Problem -
State how many lines in the rows below contain the string "Task". Reply with the number alone.

Excerpted records -
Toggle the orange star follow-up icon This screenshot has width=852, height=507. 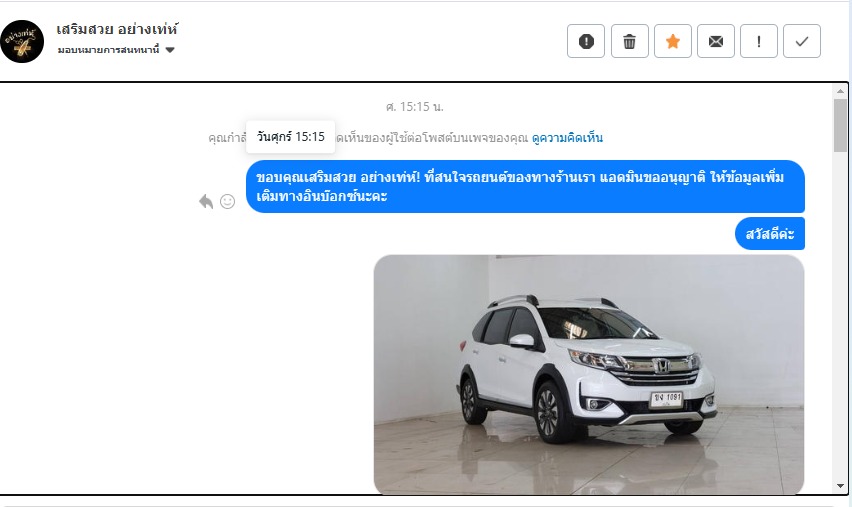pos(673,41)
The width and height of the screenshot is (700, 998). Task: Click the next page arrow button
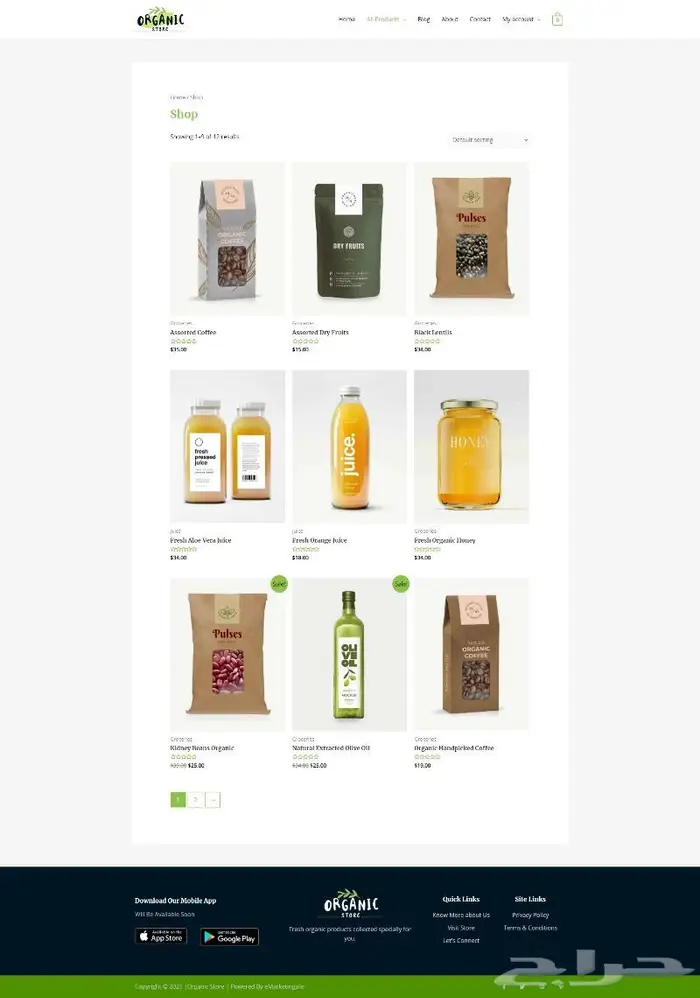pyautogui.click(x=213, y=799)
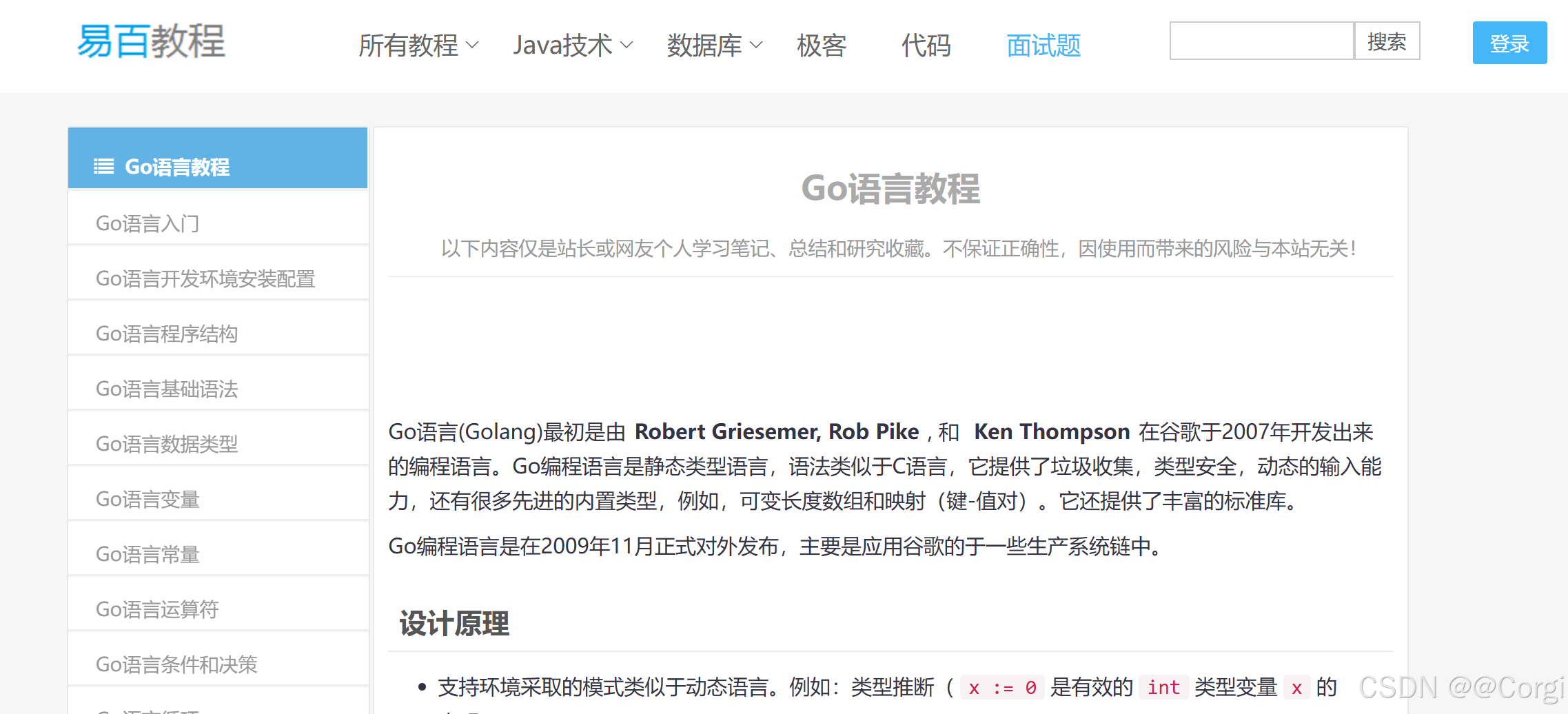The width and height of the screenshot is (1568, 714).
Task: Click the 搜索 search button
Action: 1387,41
---
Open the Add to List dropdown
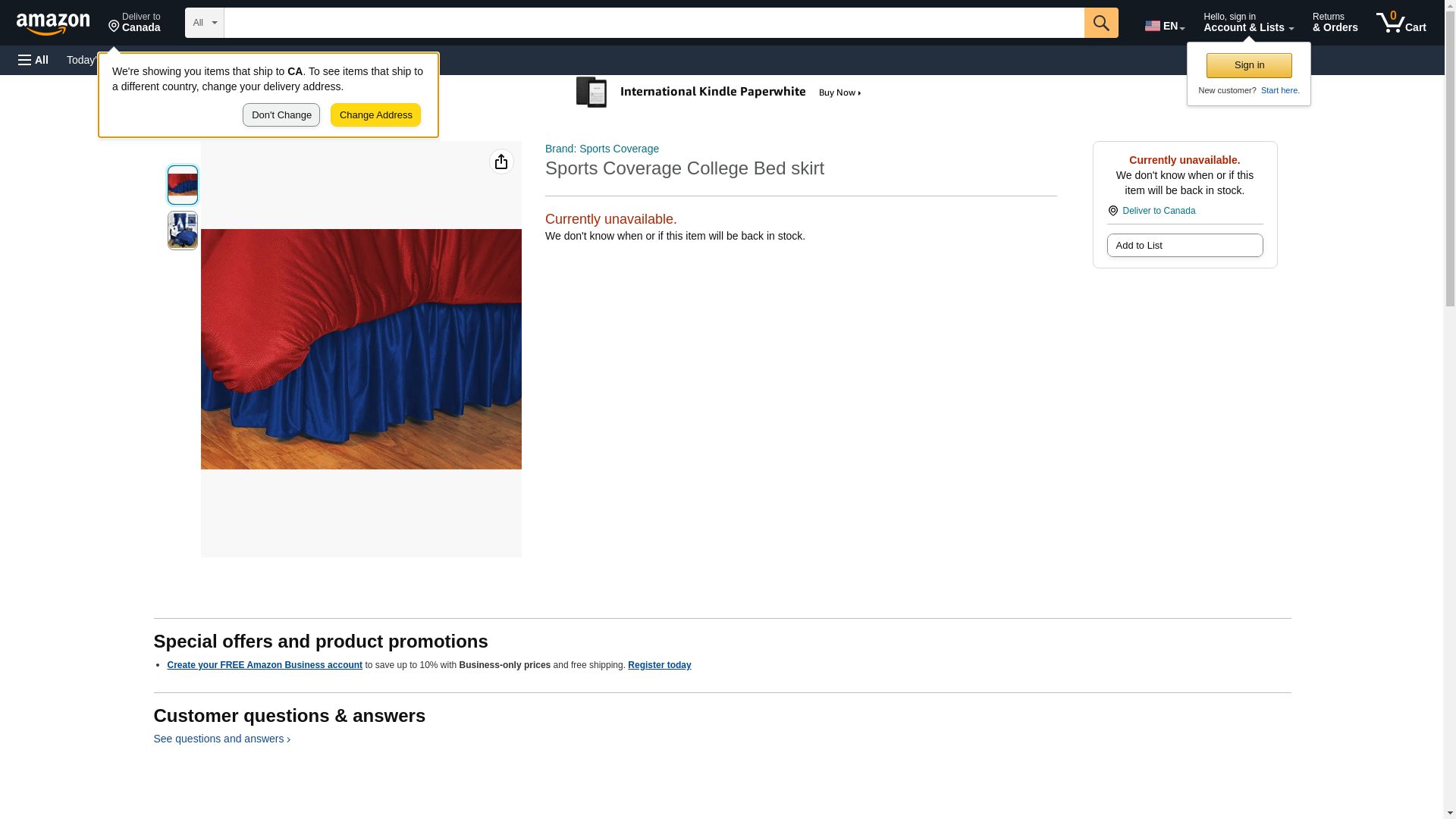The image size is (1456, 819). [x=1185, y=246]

Correct response -
2